— DESCRIPTION OF THE TASK —
Search term "title": copy each line of the records that contains it.

— SUPPLIED MATERIAL —
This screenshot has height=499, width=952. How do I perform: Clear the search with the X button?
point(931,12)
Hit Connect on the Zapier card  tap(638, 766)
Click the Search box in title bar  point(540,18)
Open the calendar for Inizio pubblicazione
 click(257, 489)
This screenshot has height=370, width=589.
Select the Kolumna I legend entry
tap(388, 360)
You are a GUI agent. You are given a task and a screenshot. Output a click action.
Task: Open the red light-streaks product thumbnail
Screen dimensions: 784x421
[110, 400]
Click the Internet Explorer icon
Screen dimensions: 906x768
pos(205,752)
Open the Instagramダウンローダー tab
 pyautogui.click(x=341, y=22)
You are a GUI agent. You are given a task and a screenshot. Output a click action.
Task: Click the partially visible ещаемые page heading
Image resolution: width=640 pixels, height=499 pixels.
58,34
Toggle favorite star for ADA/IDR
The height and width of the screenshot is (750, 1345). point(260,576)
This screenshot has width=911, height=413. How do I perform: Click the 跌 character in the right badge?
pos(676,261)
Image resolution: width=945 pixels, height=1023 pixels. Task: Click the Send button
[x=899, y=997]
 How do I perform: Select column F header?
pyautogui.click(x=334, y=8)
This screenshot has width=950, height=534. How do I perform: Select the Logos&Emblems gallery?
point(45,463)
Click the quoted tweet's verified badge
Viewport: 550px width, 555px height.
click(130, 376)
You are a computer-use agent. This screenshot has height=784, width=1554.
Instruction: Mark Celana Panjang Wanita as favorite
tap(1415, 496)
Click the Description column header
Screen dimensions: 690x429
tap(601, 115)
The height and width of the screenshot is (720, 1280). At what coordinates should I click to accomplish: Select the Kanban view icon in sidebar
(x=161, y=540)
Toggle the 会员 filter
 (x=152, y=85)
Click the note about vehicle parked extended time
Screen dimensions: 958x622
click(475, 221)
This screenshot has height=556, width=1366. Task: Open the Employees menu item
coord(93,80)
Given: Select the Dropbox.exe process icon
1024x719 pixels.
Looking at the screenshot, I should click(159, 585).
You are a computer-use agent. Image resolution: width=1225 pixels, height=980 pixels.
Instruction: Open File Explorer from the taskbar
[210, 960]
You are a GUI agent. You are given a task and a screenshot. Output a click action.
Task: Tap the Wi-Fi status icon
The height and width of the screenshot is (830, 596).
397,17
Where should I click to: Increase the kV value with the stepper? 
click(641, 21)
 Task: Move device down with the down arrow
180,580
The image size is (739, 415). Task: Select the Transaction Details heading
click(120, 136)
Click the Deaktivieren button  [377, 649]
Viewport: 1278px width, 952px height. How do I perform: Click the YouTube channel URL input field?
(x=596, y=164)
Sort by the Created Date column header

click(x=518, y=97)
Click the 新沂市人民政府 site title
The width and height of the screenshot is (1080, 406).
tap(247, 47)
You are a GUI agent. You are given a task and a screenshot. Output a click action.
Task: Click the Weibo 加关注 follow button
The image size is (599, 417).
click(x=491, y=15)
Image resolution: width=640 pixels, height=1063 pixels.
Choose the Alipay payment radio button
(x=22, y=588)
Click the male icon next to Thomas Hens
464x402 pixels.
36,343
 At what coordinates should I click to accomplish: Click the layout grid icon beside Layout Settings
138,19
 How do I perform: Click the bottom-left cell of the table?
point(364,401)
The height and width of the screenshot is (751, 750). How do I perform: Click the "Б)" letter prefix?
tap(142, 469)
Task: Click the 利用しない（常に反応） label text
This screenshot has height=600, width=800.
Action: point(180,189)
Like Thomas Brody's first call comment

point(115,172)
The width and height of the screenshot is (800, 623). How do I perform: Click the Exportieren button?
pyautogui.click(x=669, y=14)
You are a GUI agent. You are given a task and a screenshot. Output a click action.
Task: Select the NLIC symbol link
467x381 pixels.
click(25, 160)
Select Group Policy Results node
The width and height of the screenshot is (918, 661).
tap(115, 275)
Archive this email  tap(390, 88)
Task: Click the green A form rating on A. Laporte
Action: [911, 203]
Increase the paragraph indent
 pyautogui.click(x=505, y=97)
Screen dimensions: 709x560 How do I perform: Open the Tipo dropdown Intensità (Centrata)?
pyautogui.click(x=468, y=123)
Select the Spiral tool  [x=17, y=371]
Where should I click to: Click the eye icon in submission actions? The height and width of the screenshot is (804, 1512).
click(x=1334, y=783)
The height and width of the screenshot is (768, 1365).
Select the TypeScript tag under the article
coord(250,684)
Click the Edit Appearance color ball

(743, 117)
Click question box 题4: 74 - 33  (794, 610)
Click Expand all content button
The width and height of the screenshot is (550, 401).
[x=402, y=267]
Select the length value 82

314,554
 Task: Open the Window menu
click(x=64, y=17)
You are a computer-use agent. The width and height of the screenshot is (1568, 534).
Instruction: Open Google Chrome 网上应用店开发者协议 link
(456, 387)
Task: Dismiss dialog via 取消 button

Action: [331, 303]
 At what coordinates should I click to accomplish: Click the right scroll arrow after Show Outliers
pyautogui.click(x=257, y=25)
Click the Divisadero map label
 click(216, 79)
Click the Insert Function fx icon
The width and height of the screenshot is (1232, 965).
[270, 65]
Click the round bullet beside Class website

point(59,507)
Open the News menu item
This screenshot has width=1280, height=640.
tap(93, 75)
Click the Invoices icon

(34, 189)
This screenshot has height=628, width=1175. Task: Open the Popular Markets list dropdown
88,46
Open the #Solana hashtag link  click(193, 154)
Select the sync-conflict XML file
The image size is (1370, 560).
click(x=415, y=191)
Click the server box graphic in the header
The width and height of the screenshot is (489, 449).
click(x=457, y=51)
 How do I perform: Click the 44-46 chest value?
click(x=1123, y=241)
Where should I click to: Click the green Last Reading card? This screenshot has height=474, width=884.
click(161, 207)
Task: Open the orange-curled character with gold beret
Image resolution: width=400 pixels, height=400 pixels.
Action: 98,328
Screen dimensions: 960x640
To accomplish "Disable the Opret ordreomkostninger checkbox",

— SOLUTION BELOW —
Click the Search box in title bar  point(540,18)
Click the 新沂市人民政府 site title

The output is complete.